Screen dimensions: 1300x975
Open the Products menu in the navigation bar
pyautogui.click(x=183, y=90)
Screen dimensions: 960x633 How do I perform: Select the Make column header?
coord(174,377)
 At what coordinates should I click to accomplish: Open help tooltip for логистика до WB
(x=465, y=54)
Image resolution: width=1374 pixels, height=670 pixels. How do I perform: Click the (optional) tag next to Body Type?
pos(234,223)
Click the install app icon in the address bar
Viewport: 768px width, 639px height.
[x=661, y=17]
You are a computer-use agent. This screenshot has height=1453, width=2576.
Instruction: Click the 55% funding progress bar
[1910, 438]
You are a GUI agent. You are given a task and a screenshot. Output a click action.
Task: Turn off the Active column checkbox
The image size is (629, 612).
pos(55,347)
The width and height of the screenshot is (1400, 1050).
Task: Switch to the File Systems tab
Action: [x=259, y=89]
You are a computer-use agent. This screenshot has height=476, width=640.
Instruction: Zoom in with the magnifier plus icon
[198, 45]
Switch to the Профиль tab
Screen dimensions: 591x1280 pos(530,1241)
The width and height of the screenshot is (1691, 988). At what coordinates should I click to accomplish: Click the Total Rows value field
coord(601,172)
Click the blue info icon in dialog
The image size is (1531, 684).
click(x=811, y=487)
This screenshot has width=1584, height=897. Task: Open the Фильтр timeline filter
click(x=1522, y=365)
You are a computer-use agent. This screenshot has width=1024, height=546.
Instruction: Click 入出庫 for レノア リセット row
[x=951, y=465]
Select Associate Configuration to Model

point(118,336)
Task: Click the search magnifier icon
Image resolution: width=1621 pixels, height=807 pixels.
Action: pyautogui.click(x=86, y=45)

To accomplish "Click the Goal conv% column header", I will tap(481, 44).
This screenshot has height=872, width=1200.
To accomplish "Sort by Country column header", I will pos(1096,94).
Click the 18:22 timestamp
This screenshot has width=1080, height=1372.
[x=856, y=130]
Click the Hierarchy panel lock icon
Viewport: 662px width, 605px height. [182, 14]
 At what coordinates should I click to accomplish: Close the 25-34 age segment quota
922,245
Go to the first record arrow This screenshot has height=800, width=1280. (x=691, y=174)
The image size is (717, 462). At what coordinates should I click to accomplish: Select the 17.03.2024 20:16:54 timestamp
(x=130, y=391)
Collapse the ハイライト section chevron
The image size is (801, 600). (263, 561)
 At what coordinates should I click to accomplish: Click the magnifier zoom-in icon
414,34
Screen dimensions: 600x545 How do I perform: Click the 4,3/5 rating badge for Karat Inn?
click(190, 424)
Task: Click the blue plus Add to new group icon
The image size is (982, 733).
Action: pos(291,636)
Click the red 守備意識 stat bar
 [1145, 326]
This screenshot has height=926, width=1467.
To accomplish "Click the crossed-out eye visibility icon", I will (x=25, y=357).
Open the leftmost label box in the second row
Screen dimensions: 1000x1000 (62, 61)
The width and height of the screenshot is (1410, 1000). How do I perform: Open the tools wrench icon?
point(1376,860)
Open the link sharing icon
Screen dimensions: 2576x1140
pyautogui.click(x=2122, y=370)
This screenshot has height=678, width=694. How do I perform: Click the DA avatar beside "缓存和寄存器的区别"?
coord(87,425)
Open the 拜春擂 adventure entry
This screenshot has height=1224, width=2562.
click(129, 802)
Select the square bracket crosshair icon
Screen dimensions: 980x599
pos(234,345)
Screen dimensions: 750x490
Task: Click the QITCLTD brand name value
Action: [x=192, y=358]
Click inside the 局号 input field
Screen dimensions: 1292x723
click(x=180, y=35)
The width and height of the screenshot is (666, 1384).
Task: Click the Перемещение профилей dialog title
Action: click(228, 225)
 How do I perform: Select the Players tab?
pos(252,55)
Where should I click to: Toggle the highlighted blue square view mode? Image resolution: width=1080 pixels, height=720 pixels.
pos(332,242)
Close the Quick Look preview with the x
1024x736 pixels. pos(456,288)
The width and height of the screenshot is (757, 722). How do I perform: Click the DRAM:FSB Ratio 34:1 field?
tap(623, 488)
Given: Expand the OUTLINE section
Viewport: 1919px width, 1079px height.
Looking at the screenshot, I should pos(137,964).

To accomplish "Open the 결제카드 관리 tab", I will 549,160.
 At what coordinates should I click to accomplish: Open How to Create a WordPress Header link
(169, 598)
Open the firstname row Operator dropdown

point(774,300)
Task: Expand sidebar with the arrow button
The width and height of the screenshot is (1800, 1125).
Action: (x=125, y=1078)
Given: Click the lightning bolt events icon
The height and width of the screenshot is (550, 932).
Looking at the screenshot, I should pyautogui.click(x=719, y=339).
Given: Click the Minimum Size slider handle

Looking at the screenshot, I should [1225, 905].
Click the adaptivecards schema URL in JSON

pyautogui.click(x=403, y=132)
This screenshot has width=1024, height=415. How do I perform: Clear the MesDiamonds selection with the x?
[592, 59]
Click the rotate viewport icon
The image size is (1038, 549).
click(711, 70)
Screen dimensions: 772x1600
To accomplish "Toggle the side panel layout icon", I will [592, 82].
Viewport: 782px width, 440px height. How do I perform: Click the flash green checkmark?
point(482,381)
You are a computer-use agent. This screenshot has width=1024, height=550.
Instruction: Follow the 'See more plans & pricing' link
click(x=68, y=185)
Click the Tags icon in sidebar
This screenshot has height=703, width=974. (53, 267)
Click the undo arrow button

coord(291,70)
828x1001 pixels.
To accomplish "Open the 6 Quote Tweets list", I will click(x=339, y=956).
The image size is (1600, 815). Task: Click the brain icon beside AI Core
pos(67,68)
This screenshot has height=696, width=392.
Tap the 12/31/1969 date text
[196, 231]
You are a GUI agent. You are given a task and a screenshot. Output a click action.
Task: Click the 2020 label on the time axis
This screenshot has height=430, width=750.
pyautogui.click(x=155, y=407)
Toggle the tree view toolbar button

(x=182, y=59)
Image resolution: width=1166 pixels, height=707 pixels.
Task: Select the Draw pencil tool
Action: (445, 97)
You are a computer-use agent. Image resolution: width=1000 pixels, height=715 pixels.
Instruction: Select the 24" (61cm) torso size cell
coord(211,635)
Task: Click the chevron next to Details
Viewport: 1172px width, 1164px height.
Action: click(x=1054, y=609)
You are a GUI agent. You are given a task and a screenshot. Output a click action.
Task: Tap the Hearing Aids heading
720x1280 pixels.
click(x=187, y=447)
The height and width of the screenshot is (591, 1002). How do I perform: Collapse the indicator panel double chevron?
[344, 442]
^^^^^^^^^^^^^^^^
§ **Exercise goal**
Set the data down again in full. Keep it exact.

§ **Output for this task**
Screen dimensions: 1300x975
Open the Products menu in the navigation bar
pyautogui.click(x=183, y=90)
Screen dimensions: 960x633 How do I perform: Select the Make column header?
coord(174,377)
 At what coordinates should I click to accomplish: Open help tooltip for логистика до WB
(x=465, y=54)
Image resolution: width=1374 pixels, height=670 pixels. How do I perform: Click the (optional) tag next to Body Type?
pos(234,223)
Click the install app icon in the address bar
Viewport: 768px width, 639px height.
[x=661, y=17]
You are a computer-use agent. This screenshot has height=1453, width=2576.
Instruction: Click the 55% funding progress bar
[1910, 438]
You are a GUI agent. You are given a task and a screenshot. Output a click action.
Task: Turn off the Active column checkbox
The image size is (629, 612).
pos(55,347)
The width and height of the screenshot is (1400, 1050).
Task: Switch to the File Systems tab
Action: [x=259, y=89]
You are a computer-use agent. This screenshot has height=476, width=640.
Instruction: Zoom in with the magnifier plus icon
[198, 45]
Switch to the Профиль tab
Screen dimensions: 591x1280 pos(530,1241)
The width and height of the screenshot is (1691, 988). At what coordinates should I click to accomplish: Click the Total Rows value field
coord(601,172)
Click the blue info icon in dialog
The image size is (1531, 684).
click(x=811, y=487)
This screenshot has width=1584, height=897. Task: Open the Фильтр timeline filter
click(x=1522, y=365)
You are a computer-use agent. This screenshot has width=1024, height=546.
Instruction: Click 入出庫 for レノア リセット row
[x=951, y=465]
Select Associate Configuration to Model

point(118,336)
Task: Click the search magnifier icon
Image resolution: width=1621 pixels, height=807 pixels.
Action: pyautogui.click(x=86, y=45)

To accomplish "Click the Goal conv% column header", I will tap(481, 44).
This screenshot has height=872, width=1200.
To accomplish "Sort by Country column header", I will pos(1096,94).
Click the 18:22 timestamp
This screenshot has width=1080, height=1372.
[x=856, y=130]
Click the Hierarchy panel lock icon
Viewport: 662px width, 605px height. [182, 14]
 At what coordinates should I click to accomplish: Close the 25-34 age segment quota
922,245
Go to the first record arrow This screenshot has height=800, width=1280. (x=691, y=174)
The image size is (717, 462). At what coordinates should I click to accomplish: Select the 17.03.2024 20:16:54 timestamp
(x=130, y=391)
Collapse the ハイライト section chevron
The image size is (801, 600). (263, 561)
 At what coordinates should I click to accomplish: Click the magnifier zoom-in icon
414,34
Screen dimensions: 600x545 How do I perform: Click the 4,3/5 rating badge for Karat Inn?
click(190, 424)
Task: Click the blue plus Add to new group icon
The image size is (982, 733).
Action: pos(291,636)
Click the red 守備意識 stat bar
 [1145, 326]
This screenshot has height=926, width=1467.
To accomplish "Click the crossed-out eye visibility icon", I will (x=25, y=357).
Open the leftmost label box in the second row
Screen dimensions: 1000x1000 (62, 61)
The width and height of the screenshot is (1410, 1000). How do I perform: Open the tools wrench icon?
point(1376,860)
Open the link sharing icon
Screen dimensions: 2576x1140
pyautogui.click(x=2122, y=370)
This screenshot has height=678, width=694. How do I perform: Click the DA avatar beside "缓存和寄存器的区别"?
coord(87,425)
Open the 拜春擂 adventure entry
This screenshot has height=1224, width=2562.
click(129, 802)
Select the square bracket crosshair icon
Screen dimensions: 980x599
pos(234,345)
Screen dimensions: 750x490
Task: Click the QITCLTD brand name value
Action: [x=192, y=358]
Click inside the 局号 input field
Screen dimensions: 1292x723
click(x=180, y=35)
The width and height of the screenshot is (666, 1384).
Task: Click the Перемещение профилей dialog title
Action: click(228, 225)
 How do I perform: Select the Players tab?
pos(252,55)
Where should I click to: Toggle the highlighted blue square view mode? Image resolution: width=1080 pixels, height=720 pixels.
pos(332,242)
Close the Quick Look preview with the x
1024x736 pixels. pos(456,288)
The width and height of the screenshot is (757, 722). How do I perform: Click the DRAM:FSB Ratio 34:1 field?
tap(623, 488)
Given: Expand the OUTLINE section
Viewport: 1919px width, 1079px height.
Looking at the screenshot, I should pos(137,964).

To accomplish "Open the 결제카드 관리 tab", I will 549,160.
 At what coordinates should I click to accomplish: Open How to Create a WordPress Header link
(169, 598)
Open the firstname row Operator dropdown

point(774,300)
Task: Expand sidebar with the arrow button
The width and height of the screenshot is (1800, 1125).
Action: (x=125, y=1078)
Given: Click the lightning bolt events icon
The height and width of the screenshot is (550, 932).
Looking at the screenshot, I should pyautogui.click(x=719, y=339).
Given: Click the Minimum Size slider handle

Looking at the screenshot, I should [1225, 905].
Click the adaptivecards schema URL in JSON

pyautogui.click(x=403, y=132)
This screenshot has width=1024, height=415. How do I perform: Clear the MesDiamonds selection with the x?
[592, 59]
Click the rotate viewport icon
The image size is (1038, 549).
click(711, 70)
Screen dimensions: 772x1600
To accomplish "Toggle the side panel layout icon", I will [592, 82].
Viewport: 782px width, 440px height. How do I perform: Click the flash green checkmark?
point(482,381)
You are a computer-use agent. This screenshot has width=1024, height=550.
Instruction: Follow the 'See more plans & pricing' link
click(x=68, y=185)
Click the Tags icon in sidebar
This screenshot has height=703, width=974. (53, 267)
Click the undo arrow button

coord(291,70)
828x1001 pixels.
To accomplish "Open the 6 Quote Tweets list", I will click(x=339, y=956).
The image size is (1600, 815). Task: Click the brain icon beside AI Core
pos(67,68)
This screenshot has height=696, width=392.
Tap the 12/31/1969 date text
[196, 231]
You are a GUI agent. You are given a task and a screenshot. Output a click action.
Task: Click the 2020 label on the time axis
This screenshot has height=430, width=750.
pyautogui.click(x=155, y=407)
Toggle the tree view toolbar button

(x=182, y=59)
Image resolution: width=1166 pixels, height=707 pixels.
Task: Select the Draw pencil tool
Action: (445, 97)
You are a computer-use agent. Image resolution: width=1000 pixels, height=715 pixels.
Instruction: Select the 24" (61cm) torso size cell
coord(211,635)
Task: Click the chevron next to Details
Viewport: 1172px width, 1164px height.
Action: click(x=1054, y=609)
You are a GUI agent. You are given a task and a screenshot. Output a click action.
Task: Tap the Hearing Aids heading
720x1280 pixels.
click(x=187, y=447)
The height and width of the screenshot is (591, 1002). How do I perform: Collapse the indicator panel double chevron?
[344, 442]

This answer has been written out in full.